Segment Start: RECORDED DATA

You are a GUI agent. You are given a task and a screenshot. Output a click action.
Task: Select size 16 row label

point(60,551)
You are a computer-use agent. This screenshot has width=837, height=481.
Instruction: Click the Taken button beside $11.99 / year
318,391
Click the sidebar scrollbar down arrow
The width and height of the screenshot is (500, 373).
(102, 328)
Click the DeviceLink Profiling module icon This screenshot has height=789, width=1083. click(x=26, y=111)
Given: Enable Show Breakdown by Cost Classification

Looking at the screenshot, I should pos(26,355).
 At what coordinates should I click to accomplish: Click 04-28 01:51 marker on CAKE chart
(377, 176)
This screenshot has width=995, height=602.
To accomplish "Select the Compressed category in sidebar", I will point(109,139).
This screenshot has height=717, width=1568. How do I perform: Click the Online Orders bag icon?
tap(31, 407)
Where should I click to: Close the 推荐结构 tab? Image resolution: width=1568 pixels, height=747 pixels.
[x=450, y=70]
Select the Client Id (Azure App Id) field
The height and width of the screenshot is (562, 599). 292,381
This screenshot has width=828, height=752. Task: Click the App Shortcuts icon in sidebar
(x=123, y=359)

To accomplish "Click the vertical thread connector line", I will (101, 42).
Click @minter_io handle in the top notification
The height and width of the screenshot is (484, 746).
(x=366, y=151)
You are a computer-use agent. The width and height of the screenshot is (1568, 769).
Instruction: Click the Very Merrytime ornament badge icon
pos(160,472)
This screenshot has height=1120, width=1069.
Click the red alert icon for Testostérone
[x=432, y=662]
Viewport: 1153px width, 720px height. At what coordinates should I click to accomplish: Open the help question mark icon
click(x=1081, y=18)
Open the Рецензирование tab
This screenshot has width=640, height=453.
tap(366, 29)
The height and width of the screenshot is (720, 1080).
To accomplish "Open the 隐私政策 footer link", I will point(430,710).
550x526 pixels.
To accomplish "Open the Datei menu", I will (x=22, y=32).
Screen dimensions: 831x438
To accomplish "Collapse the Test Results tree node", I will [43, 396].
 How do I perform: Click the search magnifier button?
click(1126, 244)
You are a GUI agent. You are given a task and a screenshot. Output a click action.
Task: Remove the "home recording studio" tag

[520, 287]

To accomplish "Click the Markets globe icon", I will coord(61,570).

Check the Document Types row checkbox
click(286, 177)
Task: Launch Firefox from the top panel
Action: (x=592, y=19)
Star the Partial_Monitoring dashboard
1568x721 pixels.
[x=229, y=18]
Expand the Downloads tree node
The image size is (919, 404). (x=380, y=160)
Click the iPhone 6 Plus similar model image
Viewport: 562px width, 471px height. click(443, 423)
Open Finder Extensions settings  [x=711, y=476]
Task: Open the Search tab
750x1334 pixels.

Segment End: RECORDED DATA

● **EXERCISE AIM**: Only the lines above from the line containing "Instruction: Click the Very" through the line containing "The height and width of the screenshot is (720, 1080)." should be retyped, exactly and with both ends included.

● **SOLUTION FOR THIS TASK**:
Instruction: Click the Very Merrytime ornament badge icon
pos(160,472)
This screenshot has height=1120, width=1069.
Click the red alert icon for Testostérone
[x=432, y=662]
Viewport: 1153px width, 720px height. At what coordinates should I click to accomplish: Open the help question mark icon
click(x=1081, y=18)
Open the Рецензирование tab
This screenshot has width=640, height=453.
tap(366, 29)
The height and width of the screenshot is (720, 1080).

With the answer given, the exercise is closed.